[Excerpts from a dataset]
━━━━━━━━━━━━━━━━━━━━━━━━━━━━━━

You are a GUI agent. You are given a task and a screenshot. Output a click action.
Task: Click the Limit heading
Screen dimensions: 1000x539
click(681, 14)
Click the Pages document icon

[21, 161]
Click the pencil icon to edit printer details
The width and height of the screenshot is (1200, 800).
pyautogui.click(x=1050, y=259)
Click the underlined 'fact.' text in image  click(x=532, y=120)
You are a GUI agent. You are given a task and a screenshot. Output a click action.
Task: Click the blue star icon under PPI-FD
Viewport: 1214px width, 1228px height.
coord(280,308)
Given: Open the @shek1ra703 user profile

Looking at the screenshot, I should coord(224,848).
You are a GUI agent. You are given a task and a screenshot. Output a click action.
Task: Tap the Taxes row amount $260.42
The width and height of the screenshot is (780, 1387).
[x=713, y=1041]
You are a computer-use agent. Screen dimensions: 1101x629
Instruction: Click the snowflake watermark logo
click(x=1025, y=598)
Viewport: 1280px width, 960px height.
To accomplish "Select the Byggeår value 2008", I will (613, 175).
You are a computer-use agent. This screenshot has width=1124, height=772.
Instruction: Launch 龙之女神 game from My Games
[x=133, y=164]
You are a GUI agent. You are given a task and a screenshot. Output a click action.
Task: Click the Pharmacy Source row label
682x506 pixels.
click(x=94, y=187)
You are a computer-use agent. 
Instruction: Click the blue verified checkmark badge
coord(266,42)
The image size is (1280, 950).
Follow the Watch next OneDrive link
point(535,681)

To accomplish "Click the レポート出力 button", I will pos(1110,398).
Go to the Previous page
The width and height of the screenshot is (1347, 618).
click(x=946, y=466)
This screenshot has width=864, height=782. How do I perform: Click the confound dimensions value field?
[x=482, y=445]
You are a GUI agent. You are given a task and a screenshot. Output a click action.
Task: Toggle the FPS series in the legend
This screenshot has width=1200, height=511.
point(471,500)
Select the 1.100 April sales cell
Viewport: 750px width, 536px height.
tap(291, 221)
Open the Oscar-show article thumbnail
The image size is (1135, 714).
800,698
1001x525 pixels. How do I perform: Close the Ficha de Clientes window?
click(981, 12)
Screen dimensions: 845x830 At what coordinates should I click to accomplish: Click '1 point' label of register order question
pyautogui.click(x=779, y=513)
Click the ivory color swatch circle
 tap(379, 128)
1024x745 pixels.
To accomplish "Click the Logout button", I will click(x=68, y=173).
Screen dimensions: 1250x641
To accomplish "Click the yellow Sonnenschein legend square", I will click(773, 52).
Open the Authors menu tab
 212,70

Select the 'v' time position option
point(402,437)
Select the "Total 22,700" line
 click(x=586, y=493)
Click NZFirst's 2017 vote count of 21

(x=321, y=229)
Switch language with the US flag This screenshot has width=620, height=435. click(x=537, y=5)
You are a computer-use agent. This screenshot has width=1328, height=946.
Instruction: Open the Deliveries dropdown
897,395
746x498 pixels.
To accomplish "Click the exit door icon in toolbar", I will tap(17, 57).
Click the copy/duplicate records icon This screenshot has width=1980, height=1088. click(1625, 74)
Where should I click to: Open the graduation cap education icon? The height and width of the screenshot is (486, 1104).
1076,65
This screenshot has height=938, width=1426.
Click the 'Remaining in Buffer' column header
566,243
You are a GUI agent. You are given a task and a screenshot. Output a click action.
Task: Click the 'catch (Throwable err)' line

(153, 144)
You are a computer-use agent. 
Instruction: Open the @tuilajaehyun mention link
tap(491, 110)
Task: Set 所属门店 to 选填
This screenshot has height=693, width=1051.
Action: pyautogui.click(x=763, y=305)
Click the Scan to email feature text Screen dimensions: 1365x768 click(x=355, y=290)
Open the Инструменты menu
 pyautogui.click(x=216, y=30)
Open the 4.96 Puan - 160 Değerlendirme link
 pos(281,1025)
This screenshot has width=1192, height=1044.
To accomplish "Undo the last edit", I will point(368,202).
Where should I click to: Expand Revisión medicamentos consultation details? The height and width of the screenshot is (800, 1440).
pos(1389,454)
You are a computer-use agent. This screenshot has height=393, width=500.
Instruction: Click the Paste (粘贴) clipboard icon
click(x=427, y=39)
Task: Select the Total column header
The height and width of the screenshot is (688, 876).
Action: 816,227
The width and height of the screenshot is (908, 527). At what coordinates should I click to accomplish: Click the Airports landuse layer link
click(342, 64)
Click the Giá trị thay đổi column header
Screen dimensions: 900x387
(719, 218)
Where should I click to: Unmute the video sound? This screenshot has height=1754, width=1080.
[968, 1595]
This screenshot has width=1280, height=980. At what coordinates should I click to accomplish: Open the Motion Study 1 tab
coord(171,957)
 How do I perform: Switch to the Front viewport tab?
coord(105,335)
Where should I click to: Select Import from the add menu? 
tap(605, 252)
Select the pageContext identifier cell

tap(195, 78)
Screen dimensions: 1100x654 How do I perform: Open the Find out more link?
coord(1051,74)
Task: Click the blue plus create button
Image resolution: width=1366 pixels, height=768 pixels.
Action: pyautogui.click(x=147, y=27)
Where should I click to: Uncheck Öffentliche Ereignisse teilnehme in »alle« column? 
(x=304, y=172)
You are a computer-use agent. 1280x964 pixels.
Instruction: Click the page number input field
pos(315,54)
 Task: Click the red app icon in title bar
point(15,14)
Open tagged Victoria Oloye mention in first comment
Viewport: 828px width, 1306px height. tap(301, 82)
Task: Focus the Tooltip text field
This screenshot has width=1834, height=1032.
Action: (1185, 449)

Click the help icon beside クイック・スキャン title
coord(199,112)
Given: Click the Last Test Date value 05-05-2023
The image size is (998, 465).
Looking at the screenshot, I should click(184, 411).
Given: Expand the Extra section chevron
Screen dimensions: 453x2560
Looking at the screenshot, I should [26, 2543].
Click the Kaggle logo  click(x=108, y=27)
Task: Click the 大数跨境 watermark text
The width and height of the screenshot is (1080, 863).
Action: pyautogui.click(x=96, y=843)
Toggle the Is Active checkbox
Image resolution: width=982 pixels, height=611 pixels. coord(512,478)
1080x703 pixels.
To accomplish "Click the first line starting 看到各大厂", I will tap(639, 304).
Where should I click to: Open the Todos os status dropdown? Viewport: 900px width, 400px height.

━━━━━━━━━━━━━━━━━━━━━━━━━━━━━━

> [THE TASK]
Here, the records must be output exactly and in full.

> [YOUR SOLUTION]
You are a GUI agent. You are given a task and a screenshot. Output a click action.
Task: Click the Limit heading
Screen dimensions: 1000x539
click(681, 14)
Click the Pages document icon

[21, 161]
Click the pencil icon to edit printer details
The width and height of the screenshot is (1200, 800).
pyautogui.click(x=1050, y=259)
Click the underlined 'fact.' text in image  click(x=532, y=120)
You are a GUI agent. You are given a task and a screenshot. Output a click action.
Task: Click the blue star icon under PPI-FD
Viewport: 1214px width, 1228px height.
coord(280,308)
Given: Open the @shek1ra703 user profile

Looking at the screenshot, I should coord(224,848).
You are a GUI agent. You are given a task and a screenshot. Output a click action.
Task: Tap the Taxes row amount $260.42
The width and height of the screenshot is (780, 1387).
[x=713, y=1041]
You are a computer-use agent. Screen dimensions: 1101x629
Instruction: Click the snowflake watermark logo
click(x=1025, y=598)
Viewport: 1280px width, 960px height.
To accomplish "Select the Byggeår value 2008", I will (613, 175).
You are a computer-use agent. This screenshot has width=1124, height=772.
Instruction: Launch 龙之女神 game from My Games
[x=133, y=164]
You are a GUI agent. You are given a task and a screenshot. Output a click action.
Task: Click the Pharmacy Source row label
682x506 pixels.
click(x=94, y=187)
You are a computer-use agent. 
Instruction: Click the blue verified checkmark badge
coord(266,42)
The image size is (1280, 950).
Follow the Watch next OneDrive link
point(535,681)

To accomplish "Click the レポート出力 button", I will pos(1110,398).
Go to the Previous page
The width and height of the screenshot is (1347, 618).
click(x=946, y=466)
This screenshot has width=864, height=782. How do I perform: Click the confound dimensions value field?
[x=482, y=445]
You are a GUI agent. You are given a task and a screenshot. Output a click action.
Task: Toggle the FPS series in the legend
This screenshot has width=1200, height=511.
point(471,500)
Select the 1.100 April sales cell
Viewport: 750px width, 536px height.
tap(291, 221)
Open the Oscar-show article thumbnail
The image size is (1135, 714).
800,698
1001x525 pixels. How do I perform: Close the Ficha de Clientes window?
click(981, 12)
Screen dimensions: 845x830 At what coordinates should I click to accomplish: Click '1 point' label of register order question
pyautogui.click(x=779, y=513)
Click the ivory color swatch circle
 tap(379, 128)
1024x745 pixels.
To accomplish "Click the Logout button", I will click(x=68, y=173).
Screen dimensions: 1250x641
To accomplish "Click the yellow Sonnenschein legend square", I will click(773, 52).
Open the Authors menu tab
 212,70

Select the 'v' time position option
point(402,437)
Select the "Total 22,700" line
 click(x=586, y=493)
Click NZFirst's 2017 vote count of 21

(x=321, y=229)
Switch language with the US flag This screenshot has width=620, height=435. click(x=537, y=5)
You are a computer-use agent. This screenshot has width=1328, height=946.
Instruction: Open the Deliveries dropdown
897,395
746x498 pixels.
To accomplish "Click the exit door icon in toolbar", I will tap(17, 57).
Click the copy/duplicate records icon This screenshot has width=1980, height=1088. click(1625, 74)
Where should I click to: Open the graduation cap education icon? The height and width of the screenshot is (486, 1104).
1076,65
This screenshot has height=938, width=1426.
Click the 'Remaining in Buffer' column header
566,243
You are a GUI agent. You are given a task and a screenshot. Output a click action.
Task: Click the 'catch (Throwable err)' line

(153, 144)
You are a computer-use agent. 
Instruction: Open the @tuilajaehyun mention link
tap(491, 110)
Task: Set 所属门店 to 选填
This screenshot has height=693, width=1051.
Action: pyautogui.click(x=763, y=305)
Click the Scan to email feature text Screen dimensions: 1365x768 click(x=355, y=290)
Open the Инструменты menu
 pyautogui.click(x=216, y=30)
Open the 4.96 Puan - 160 Değerlendirme link
 pos(281,1025)
This screenshot has width=1192, height=1044.
To accomplish "Undo the last edit", I will point(368,202).
Where should I click to: Expand Revisión medicamentos consultation details? The height and width of the screenshot is (800, 1440).
pos(1389,454)
You are a computer-use agent. This screenshot has height=393, width=500.
Instruction: Click the Paste (粘贴) clipboard icon
click(x=427, y=39)
Task: Select the Total column header
The height and width of the screenshot is (688, 876).
Action: 816,227
The width and height of the screenshot is (908, 527). At what coordinates should I click to accomplish: Click the Airports landuse layer link
click(342, 64)
Click the Giá trị thay đổi column header
Screen dimensions: 900x387
(719, 218)
Where should I click to: Unmute the video sound? This screenshot has height=1754, width=1080.
[968, 1595]
This screenshot has width=1280, height=980. At what coordinates should I click to accomplish: Open the Motion Study 1 tab
coord(171,957)
 How do I perform: Switch to the Front viewport tab?
coord(105,335)
Where should I click to: Select Import from the add menu? 
tap(605, 252)
Select the pageContext identifier cell

tap(195, 78)
Screen dimensions: 1100x654 How do I perform: Open the Find out more link?
coord(1051,74)
Task: Click the blue plus create button
Image resolution: width=1366 pixels, height=768 pixels.
Action: pyautogui.click(x=147, y=27)
Where should I click to: Uncheck Öffentliche Ereignisse teilnehme in »alle« column? 
(x=304, y=172)
You are a computer-use agent. 1280x964 pixels.
Instruction: Click the page number input field
pos(315,54)
 Task: Click the red app icon in title bar
point(15,14)
Open tagged Victoria Oloye mention in first comment
Viewport: 828px width, 1306px height. tap(301, 82)
Task: Focus the Tooltip text field
This screenshot has width=1834, height=1032.
Action: (1185, 449)

Click the help icon beside クイック・スキャン title
coord(199,112)
Given: Click the Last Test Date value 05-05-2023
The image size is (998, 465).
Looking at the screenshot, I should click(184, 411).
Given: Expand the Extra section chevron
Screen dimensions: 453x2560
Looking at the screenshot, I should [26, 2543].
Click the Kaggle logo  click(x=108, y=27)
Task: Click the 大数跨境 watermark text
The width and height of the screenshot is (1080, 863).
Action: pyautogui.click(x=96, y=843)
Toggle the Is Active checkbox
Image resolution: width=982 pixels, height=611 pixels. coord(512,478)
1080x703 pixels.
To accomplish "Click the first line starting 看到各大厂", I will tap(639, 304).
Where should I click to: Open the Todos os status dropdown? Viewport: 900px width, 400px height.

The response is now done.